X_a,b+1＝f(∑X_b·W_a,b+b_a,b) (7)

in the formula (7), f is an activation function, W_a,bAnd b_a,bThe convolution kernel and the offset value X of the a-th convolution surface in the b-th layer of the network respectively_bRepresenting inputs to channels of layer b of the network, X_a,b+1An output representing a layer b, layer a, volume area of the network;

X_a,b+1＝p(X_a,b) (8)

in the formula (8), X_a,bRepresenting the input, X, of the b-th channel of the network_a,b+1Representing the output of the a channel of the b layer of the network, and p is a pooling layer calculation function;

y_b＝f(∑x_b·w_b+b_b) (9)

in formula (9), w_bAnd b_bRespectively representing weight and bias, x, of the b-th layer in the full connection layer_bRepresenting the input of the b-th layer of the fully connected layer, y_bRepresents the output of the b-th layer in the fully connected layer;

during the training process, the parameters are updated with equation (10):

in the formula (10), eta represents the learning rate designed in the training process, and superscript (m) represents the calculated amount of the mth step of the iterative process;

after iterative computation, converging the loss function loss to the minimum value to obtain a deep convolution neural network model suitable for detecting the mobile phone, and completing an off-line preparation stage;

Detecting the mobile phone by using the mobile phone action detection module and the network model obtained by the offline training module, inputting the motion area image obtained by the motion foreground extraction module into the network model for calculation, and outputting a mobile phone detection result; when the mobile phone is detected in the moving area image by using the mobile phone action detection module, the action of using the mobile phone is considered to exist; when the mobile phone is not detected in the moving area image, the action of using the mobile phone is not considered to exist;

2. The method for detecting actions of the mobile phone based on the motion foreground extraction as claimed in claim 1, wherein the background model building module has the functions of: and fitting the background image by using a function to obtain a model, and updating the background model by combining the actual scene change of the video.

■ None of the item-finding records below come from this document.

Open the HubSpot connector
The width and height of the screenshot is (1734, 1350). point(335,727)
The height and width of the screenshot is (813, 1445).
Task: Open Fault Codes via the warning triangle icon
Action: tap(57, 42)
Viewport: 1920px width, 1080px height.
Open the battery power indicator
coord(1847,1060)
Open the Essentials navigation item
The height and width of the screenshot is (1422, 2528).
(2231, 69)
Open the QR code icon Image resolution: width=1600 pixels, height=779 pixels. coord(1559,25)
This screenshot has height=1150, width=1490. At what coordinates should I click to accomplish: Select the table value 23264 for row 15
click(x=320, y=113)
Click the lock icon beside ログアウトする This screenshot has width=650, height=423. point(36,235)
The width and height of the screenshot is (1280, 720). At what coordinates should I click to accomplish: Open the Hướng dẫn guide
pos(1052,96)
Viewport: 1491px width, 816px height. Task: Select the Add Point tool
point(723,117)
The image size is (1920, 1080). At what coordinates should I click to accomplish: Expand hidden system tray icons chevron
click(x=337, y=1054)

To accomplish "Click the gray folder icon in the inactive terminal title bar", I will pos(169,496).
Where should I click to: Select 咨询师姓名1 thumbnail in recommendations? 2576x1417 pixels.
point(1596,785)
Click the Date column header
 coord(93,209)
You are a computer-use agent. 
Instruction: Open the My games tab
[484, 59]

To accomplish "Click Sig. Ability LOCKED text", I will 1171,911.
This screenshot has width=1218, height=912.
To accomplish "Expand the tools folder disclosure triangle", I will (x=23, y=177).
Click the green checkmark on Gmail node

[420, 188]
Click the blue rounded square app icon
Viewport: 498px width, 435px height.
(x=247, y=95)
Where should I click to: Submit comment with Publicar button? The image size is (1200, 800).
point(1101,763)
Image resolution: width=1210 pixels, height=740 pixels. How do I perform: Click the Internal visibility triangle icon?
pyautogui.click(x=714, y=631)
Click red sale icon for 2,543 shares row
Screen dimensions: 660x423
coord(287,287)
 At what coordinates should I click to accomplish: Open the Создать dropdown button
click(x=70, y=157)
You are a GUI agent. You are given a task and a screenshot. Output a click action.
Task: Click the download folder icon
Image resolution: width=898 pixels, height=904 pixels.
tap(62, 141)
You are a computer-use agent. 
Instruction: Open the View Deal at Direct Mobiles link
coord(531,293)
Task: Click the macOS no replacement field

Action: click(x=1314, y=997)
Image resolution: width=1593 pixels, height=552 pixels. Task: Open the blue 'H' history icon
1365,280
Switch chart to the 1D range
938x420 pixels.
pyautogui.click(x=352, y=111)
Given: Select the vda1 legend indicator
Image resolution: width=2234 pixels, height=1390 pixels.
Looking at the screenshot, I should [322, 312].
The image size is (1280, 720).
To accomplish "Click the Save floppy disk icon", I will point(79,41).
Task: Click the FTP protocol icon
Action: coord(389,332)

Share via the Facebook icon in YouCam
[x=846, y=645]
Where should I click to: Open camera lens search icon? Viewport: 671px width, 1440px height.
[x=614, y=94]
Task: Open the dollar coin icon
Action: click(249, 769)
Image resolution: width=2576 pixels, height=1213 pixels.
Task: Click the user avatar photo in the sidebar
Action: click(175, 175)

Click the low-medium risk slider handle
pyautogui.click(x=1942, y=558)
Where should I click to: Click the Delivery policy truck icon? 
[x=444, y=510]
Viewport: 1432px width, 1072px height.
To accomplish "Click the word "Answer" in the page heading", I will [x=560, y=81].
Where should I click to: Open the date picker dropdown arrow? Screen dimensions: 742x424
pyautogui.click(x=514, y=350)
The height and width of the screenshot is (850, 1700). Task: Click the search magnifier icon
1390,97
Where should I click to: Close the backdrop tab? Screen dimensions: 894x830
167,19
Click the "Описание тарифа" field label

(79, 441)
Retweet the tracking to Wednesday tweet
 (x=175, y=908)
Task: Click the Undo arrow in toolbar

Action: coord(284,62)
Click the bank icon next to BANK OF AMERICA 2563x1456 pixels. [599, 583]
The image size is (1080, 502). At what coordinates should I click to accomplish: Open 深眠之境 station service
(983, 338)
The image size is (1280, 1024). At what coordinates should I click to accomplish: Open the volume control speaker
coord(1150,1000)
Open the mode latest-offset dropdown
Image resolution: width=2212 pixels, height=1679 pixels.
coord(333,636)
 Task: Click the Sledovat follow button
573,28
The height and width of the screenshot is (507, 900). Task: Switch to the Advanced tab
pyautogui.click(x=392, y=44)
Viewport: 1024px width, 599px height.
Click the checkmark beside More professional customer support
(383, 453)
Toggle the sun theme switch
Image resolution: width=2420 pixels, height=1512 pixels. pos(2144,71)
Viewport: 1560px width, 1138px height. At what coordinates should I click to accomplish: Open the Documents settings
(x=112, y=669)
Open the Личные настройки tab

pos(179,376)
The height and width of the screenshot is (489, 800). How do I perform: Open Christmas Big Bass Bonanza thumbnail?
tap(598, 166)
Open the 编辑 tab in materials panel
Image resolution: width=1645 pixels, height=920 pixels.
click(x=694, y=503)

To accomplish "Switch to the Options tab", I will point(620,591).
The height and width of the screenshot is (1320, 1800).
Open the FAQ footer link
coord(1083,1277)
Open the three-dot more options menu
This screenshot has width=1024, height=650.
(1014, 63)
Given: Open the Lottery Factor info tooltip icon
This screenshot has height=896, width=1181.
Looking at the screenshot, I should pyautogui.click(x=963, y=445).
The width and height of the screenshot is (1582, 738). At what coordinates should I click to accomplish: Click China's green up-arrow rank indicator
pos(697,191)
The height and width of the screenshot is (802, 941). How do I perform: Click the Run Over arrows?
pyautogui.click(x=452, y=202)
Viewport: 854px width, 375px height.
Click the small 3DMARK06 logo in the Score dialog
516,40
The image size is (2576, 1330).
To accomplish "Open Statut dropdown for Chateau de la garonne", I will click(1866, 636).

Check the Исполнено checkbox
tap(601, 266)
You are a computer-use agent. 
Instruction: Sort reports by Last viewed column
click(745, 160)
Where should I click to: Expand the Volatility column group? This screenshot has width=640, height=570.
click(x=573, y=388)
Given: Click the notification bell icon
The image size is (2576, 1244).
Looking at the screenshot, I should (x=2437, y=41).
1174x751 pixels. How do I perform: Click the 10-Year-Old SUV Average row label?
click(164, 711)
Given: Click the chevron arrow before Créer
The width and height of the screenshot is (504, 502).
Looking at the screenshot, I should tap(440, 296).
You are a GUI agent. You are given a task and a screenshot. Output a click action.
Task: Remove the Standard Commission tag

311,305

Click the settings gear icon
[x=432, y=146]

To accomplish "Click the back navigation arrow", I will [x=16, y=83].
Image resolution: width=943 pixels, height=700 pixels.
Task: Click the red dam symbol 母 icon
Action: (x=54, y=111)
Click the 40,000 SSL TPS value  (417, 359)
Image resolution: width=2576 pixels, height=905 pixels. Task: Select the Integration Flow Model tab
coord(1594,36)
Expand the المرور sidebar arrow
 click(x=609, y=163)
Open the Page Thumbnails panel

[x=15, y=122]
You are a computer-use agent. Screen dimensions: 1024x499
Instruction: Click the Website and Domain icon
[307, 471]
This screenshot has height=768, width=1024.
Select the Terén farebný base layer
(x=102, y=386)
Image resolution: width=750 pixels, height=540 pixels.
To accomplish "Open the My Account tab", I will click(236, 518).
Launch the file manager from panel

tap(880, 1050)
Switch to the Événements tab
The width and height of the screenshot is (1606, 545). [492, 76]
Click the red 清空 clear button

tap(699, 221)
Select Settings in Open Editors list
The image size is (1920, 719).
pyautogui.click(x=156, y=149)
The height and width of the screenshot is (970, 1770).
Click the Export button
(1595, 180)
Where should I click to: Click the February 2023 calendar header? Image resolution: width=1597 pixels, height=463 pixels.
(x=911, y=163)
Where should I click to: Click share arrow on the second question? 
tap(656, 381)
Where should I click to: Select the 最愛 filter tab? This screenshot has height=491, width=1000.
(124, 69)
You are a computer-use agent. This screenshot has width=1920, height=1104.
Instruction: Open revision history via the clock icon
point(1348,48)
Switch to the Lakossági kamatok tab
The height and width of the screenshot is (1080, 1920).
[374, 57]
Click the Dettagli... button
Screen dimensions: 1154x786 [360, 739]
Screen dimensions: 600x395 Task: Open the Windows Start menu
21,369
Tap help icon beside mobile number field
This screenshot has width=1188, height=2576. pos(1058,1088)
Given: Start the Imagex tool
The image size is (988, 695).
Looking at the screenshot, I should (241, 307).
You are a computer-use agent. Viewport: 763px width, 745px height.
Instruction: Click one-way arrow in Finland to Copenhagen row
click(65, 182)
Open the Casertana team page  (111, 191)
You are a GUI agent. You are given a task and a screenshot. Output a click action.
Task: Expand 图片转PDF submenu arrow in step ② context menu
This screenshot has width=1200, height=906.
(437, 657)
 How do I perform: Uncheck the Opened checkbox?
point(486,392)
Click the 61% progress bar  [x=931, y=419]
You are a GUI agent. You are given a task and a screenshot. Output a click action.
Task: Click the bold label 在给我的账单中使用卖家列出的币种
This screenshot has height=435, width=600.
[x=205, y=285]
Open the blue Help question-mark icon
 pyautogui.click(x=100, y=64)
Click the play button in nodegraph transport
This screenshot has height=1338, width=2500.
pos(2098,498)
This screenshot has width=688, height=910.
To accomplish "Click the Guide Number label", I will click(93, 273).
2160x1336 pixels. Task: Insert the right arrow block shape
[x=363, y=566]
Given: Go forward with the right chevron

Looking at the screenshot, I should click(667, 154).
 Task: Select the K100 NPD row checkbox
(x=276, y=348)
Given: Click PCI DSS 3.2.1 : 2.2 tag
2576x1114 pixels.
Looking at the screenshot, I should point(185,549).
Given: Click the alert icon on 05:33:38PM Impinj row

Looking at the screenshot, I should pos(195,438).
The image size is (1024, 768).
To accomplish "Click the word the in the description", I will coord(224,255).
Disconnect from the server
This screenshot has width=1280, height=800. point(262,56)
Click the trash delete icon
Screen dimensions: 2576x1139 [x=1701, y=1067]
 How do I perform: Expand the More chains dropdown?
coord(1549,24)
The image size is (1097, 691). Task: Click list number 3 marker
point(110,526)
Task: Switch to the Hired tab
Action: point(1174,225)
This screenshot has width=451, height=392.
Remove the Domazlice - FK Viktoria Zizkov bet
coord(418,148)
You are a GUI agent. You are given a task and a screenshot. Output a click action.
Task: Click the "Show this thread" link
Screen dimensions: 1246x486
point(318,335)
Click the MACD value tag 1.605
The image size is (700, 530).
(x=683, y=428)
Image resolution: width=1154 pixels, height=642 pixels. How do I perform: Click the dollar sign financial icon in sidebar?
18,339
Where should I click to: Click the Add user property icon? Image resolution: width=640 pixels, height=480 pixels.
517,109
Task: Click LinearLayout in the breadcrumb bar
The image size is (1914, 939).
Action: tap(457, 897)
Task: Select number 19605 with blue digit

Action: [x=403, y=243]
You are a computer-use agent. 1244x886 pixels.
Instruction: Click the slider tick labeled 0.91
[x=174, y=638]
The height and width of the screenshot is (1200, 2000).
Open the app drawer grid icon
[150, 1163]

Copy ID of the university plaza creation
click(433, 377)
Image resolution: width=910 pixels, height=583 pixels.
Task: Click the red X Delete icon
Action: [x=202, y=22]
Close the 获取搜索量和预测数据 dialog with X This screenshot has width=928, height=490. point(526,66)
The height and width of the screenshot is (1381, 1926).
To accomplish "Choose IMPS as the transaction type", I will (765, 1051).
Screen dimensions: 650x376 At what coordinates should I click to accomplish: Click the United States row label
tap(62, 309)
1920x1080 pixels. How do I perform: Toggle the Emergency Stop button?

3. The method for detecting actions of a mobile phone based on motion foreground extraction as claimed in claim 1, wherein the motion foreground extraction module functions as: and comparing the video sequence with the background model, extracting the motion foreground, and segmenting a motion area through connectivity analysis.

4. The method for detecting actions of a mobile phone based on motion foreground extraction as claimed in claim 1, wherein the function of the off-line training module is: determining a detection network model, constructing a motion area image sample library, and performing network offline training by using the sample library.

5. The method for detecting actions of using mobile phone based on motion foreground extraction as claimed in claim 1, wherein the function of the module for detecting actions of using mobile phone is: and calculating the motion area image by using the network model, and detecting whether the action of using the mobile phone exists or not.